The Royal College of Nursing (RCN) has announced the first national strike action for nurses in its 106-year history.
More than 300,000 members voted in the nursing union’s biggest ever strike ballot, with the results released this afternoon.
The RCN said industrial action will take place in the NHS trusts or health boards that have met the legal requirements.
Many of the biggest hospitals in England will see strike action by RCN members but others narrowly missed the legal turnout thresholds to qualify for action.
Thousands of NHS operations and appointments are likely to be cancelled, as the health service treat emergency patients in a “life-preserving care model”.
What are the nurse strike dates?
The RCN has not yet released the strike dates, however they are expected to begin before the end of this year and the mandate to organise strikes runs until early May 2023, six months after members finished voting.
Which NHS Trusts in and around Birmingham will go on strike?
Only NHS trusts or health boards where voting passed the legal threshold for industrial action will be affected by strikes. However this is the majoirty of NHS employers across the UK.
Here are all of the West Midlands Trusts which have voted to strike:
- Midlands Partnership NHS Foundation Trust
- Herefordshire and Worcestershire Health and Care NHS Trust
- The Royal Orthopaedic Hospital NHS Foundation Trust
- Worcestershire Acute Hospitals NHS Trust
- Shropshire Community Health NHS Trust
- University Hospitals Birmingham NHS Foundation Trust
- Birmingham Women’s and Children’s NHS Foundation Trust
- Robert Jones and Agnes Hunt Orthopaedic Hospital NHS Foundation Trust
- Dudley Integrated Health and Care NHS Trust
- NHS Birmingham and Solihull ICB (BSol ICB)
- NHS Black Country ICB
Why are nurses striking?
The union is calling for a pay rise of 5% above the RPI inflation rate, which currently stands at above 12%. In England and Wales, NHS staff - including nurses - have been given an average of 4.75% more, with the lowest paid guaranteed a rise of at least £1,400.
In Scotland, 5% was initially offered to NHS staff, but that has been changed to a flat rate of just over £2,200, which works out at just over 8% for a newly qualified nurse. In Northern Ireland, nurses are yet to receive a pay award because there is no working government.
During the ballot, the RCN had argued this year’s below-inflation pay award came after years of squeezes on nurses’ salaries, which the union says is compromising care as the NHS is struggling to attract and retain nursing staff.
A spokesperson for the RCN said: “Cutting nurses’ wages by 20% since 2010 is the opposite of providing ‘considerable support’ for nurses and the Cabinet Office Minister shouldn’t insult our members by pretending it is. The minister appears in denial about both the anger of nursing staff and the public support we have.”

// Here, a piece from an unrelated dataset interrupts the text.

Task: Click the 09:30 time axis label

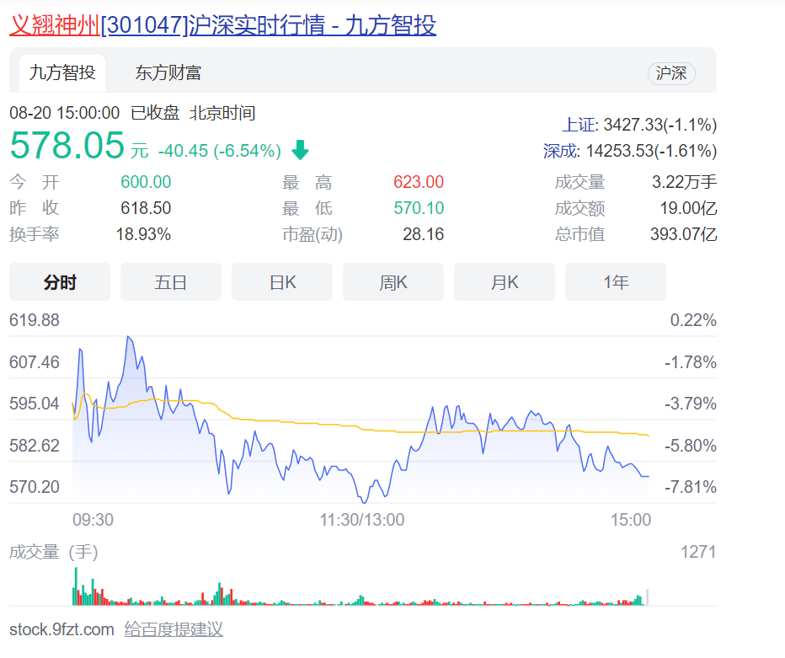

How will the strike affect NHS appointments?
Thousands of NHS operations and appointments are likely to be cancelled when nurses go on strike across the UK. The health service will turn its attention to treating emergency patients in a “life-preserving care model”.
TheRCN has already said it is committed to ensuring emergency and urgent care can be kept running during a strike. Its care model for strikes says emergency care will be provided to preserve life or to prevent permanent disability.
Some of the most serious cancer cases could be treated, while urgent diagnostic procedures and assessments will be staffed if they are needed to gather data on potentially life-threatening conditions or those that could lead to permanent disability.
What has the government said?
Health Secretary Steve Barclay said the vote by nurses to strike was “disappointing”.
He tweeted: “It is disappointing some RCN members voted for industrial action. We accepted the recommendations of the independent NHS Pay Review Body in full and have given over one million NHS workers a pay rise of at least £1,400 this year on top of a 3% rise last year.
“I’m hugely grateful for the hard work and dedication of NHS staff, including nurses. That’s why supporting the NHS and social care workforce to care for patients is one of my priorities, and we have already recruited 30,000 of the 50,000 more nurses we promised by 2024.
“But union demands for a 17.6% pay settlement are around three times what millions of people outside the public sector will typically receive and simply aren’t reasonable or affordable. Labour have also refused to back this. Regrettably, this action will mean some patients will have their treatment delayed. My priority is to keep patients safe during any strikes, minimise disruption and ensure emergency services continue to operate.”